If you don’t get approved for a personal loan, here are some steps you can take to improve your chances of qualifying for a personal loan in the future:
- Find out why your application was rejected. Review your application for any mistakes that might have been included. If everything is correct, try to find out why you weren’t approved. A lender will often tell you why your loan application wasn’t approved, especially if it was due to your credit history.
- Work to improve your credit. The better your credit, the more likely you are to be approved for products like personal loans. Make payments on time, reduce your overall debt burden, and boost your credit mix to help improve your credit for the future.
- Boost your income.

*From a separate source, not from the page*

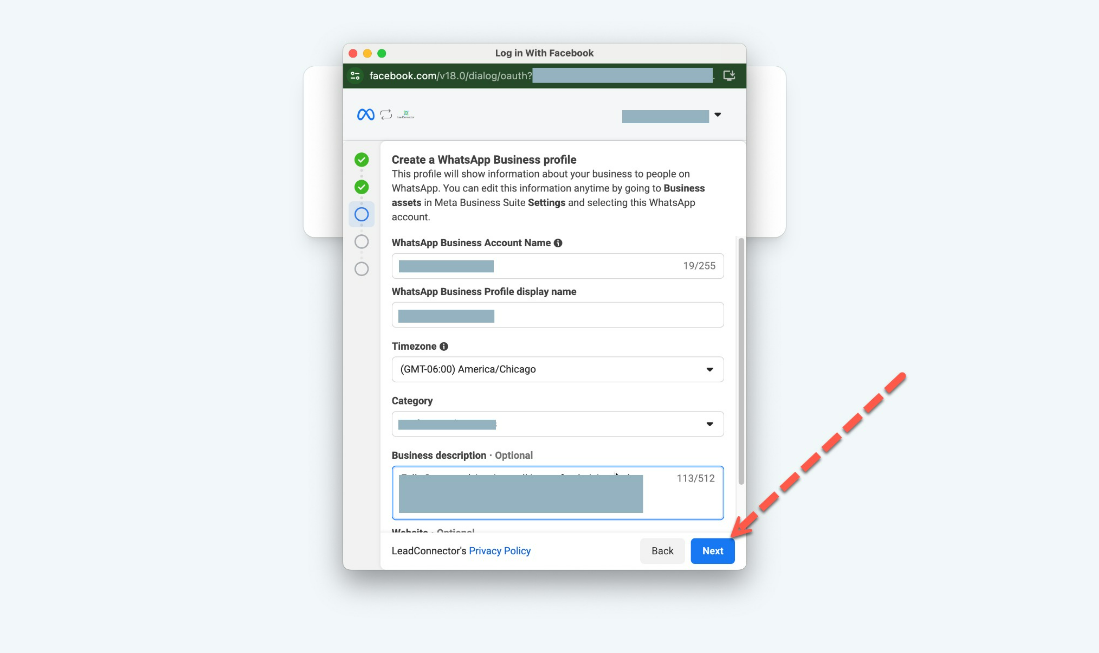Open the Privacy Policy link
Image resolution: width=1099 pixels, height=653 pixels.
coord(499,551)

The more you make, the easier it is to reduce your DTI ratio, even without paying off existing balances. Consider taking on a side hustle to boost your income, which could help you meet lenders’ minimum income requirements.
- Apply for a smaller loan. The more money you want to borrow, the higher the lender’s credit score and income requirements will likely be. Applying for a smaller personal loan instead could increase your chances of qualifying.
- Consider adding a cosigner. Adding a cosigner with good credit can turn a rejection into an approval, or simply unlock better loan terms.
If you decide that a personal loan isn’t right for you, or you can’t get approved for a loan right now, consider these alternatives:
- Use a balance transfer offer. Many credit cards offer 0% introductory APRs to new cardholders on purchases and balance transfers. By transferring your existing balances to one of these cards, you can work to pay off your debt without incurring new finance charges. Just be sure to pay the balance in full before the promotional period ends otherwise, you’ll start accruing interest at the card’s regular rate (which could be higher than a personal loan interest rate).
- Pull from existing home equity. If you have equity in your home, a home equity loan or home equity line of credit (HELOC) can let you tap into this value. Since these products are secured by your home, it’s often easier to get approved. But if you default on your payments, the lender can seize your home.